Ainsi les circonstances qui caractérisent l’élaboration de la charte africaine des droits de l’homme et des peuples vont avoir des effets sur le modèle de gestion politique des Etats africains par leurs chefs d’Etats. Autrement dit, de tels effets dont le fondement s’identifie à une inobservation totale et profonde des droits reconnus à l’individu et au groupe par la Charte africaine des droits de l’homme et des peuples, fourniront ultérieurement des impacts dans la façon de gouverner et de gérer les affaires publiques dans le continent. En effet, entre la naissance de la Charte sur les droits de l’homme et les peuples et celle sur la démocratie, les élections et la gouvernance, les populations africaines ont éprouvé de plus en plus des difficultés exercées et exacerbées par certains gouvernants despotes animés d’un égo politique avec le refus profond de s’ouvrir au dialogue, au consensus et à la démocratie. L’idée de créer un système de gouvernance axé sur la démocratie, l’Etat de droit et la lutte contre corruption et les malversations ne sera pas la bienvenue chez certains chefs d’Etats. Les coups d’Etats [41], les massacres et les exactions pour se maintenir au pouvoir n’ont pas s’estompé au grand prix d’une population vulnérable. C’est pourquoi et après de multiples batailles livrées par des intellectuels et des experts, les chefs d’Etats africains finiront par s’accorder sur l’impératif de mettre sur pied un véritable outil juridique servant de miroir et de référence dans le système de gouvernance du continent. Il s’agit pour ces élites de réfléchir sur une «constitution africaine» pour civiliser le comportement politique des chefs d’Etats africains.

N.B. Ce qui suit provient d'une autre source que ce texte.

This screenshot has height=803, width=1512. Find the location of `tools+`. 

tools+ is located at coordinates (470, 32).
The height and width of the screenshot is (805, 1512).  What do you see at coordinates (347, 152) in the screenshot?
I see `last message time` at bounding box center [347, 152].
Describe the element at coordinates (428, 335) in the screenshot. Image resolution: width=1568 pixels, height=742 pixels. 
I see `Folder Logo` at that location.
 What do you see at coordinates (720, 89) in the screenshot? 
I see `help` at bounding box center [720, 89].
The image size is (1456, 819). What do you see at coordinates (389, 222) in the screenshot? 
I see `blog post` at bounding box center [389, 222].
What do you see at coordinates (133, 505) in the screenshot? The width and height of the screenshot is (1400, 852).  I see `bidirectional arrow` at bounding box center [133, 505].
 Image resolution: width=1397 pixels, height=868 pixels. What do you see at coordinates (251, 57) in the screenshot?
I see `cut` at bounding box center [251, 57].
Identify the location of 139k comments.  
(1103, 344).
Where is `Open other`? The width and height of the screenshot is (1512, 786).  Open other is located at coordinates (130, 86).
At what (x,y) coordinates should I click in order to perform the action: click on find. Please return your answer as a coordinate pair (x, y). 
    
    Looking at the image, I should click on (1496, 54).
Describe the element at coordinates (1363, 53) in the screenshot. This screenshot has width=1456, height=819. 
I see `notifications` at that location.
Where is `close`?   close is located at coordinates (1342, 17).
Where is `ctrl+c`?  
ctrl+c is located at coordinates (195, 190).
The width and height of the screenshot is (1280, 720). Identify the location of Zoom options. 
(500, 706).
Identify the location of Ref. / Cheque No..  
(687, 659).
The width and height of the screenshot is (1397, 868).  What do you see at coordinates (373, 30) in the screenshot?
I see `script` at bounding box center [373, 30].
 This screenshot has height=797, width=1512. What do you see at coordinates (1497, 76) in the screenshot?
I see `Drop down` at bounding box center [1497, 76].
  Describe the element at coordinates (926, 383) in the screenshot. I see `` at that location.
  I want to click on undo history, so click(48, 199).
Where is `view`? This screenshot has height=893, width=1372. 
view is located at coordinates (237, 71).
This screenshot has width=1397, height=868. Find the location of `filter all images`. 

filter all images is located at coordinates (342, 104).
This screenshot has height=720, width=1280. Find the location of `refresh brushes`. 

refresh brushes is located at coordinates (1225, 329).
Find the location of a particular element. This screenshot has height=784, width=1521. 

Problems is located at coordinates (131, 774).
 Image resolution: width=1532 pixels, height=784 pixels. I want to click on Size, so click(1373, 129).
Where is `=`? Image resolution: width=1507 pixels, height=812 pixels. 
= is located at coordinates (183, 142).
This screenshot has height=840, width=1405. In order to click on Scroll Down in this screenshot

Par ailleurs, il convient, dans ce contexte ayant favorisé l’élaboration de la Charte africaine de la démocratie, des élections et de la gouvernance, l’impact de la déclaration issue de la Conférence de Baule tenue en France au début des années 1990 qui mettait aux prises le président français François Mitterrand et certains Chefs d’Etats africains en vue de débattre sur les modalités d’instauration d’une démocratie véritable en Afrique. Le déroulement de cette rencontre franco-africaine renseigne sur l’exigence d’une démocratie, avec l’acceptation pour les gouvernants africains de s’ouvrir au multipartisme, comme gage dans la possibilité d’une aide ou coopération internationale [42].
C’est pourquoi, l’adoption de la Charte africaine sur la démocratie, les élections et la gouvernance a connu une accélération quelques années après la naissance de l’Union Africaine et au regard des multiples changements anticonstitutionnels [43] survenus sur le continent. Les dispositions de l’Acte Constitutif portant création de l’Union ne font que condamner et rejeter ces changements sans apporter des qualifications précises aux possibles cas de changements anticonstitutionnels [44]. A ce propos Saïd Djinnit, représentant spécial des Nations Unies pour l’Afrique de l’Ouest affirmait qu’«aujourd’hui l’obligation de respecter la constitution est de rigueur», avant d’ajouter plus tard que «l’Afrique s’est engagée véritablement sur la voie de la démocratie» [45]. C’est en effet, dans ces conditions politiquement émaillées de troubles et d’incertitudes qu’a été entérinée le 30 janvier 2007 au sommet de l’UA une Charte africaine relative à la démocratie, à la tenue normale des élections et à la bonne gouvernance dénommée la Charte africaine de la démocratie, des élections et de la gouvernance qui permettra à l’Afrique de se doter d’une ligne de conduite dans l’exercice politique des gouvernants et d’avancer sur le chemin des «valeurs universelles et principes de la démocratie, de la primauté de la constitution et de l’état de droit et le respect des droits de l’homme» [46].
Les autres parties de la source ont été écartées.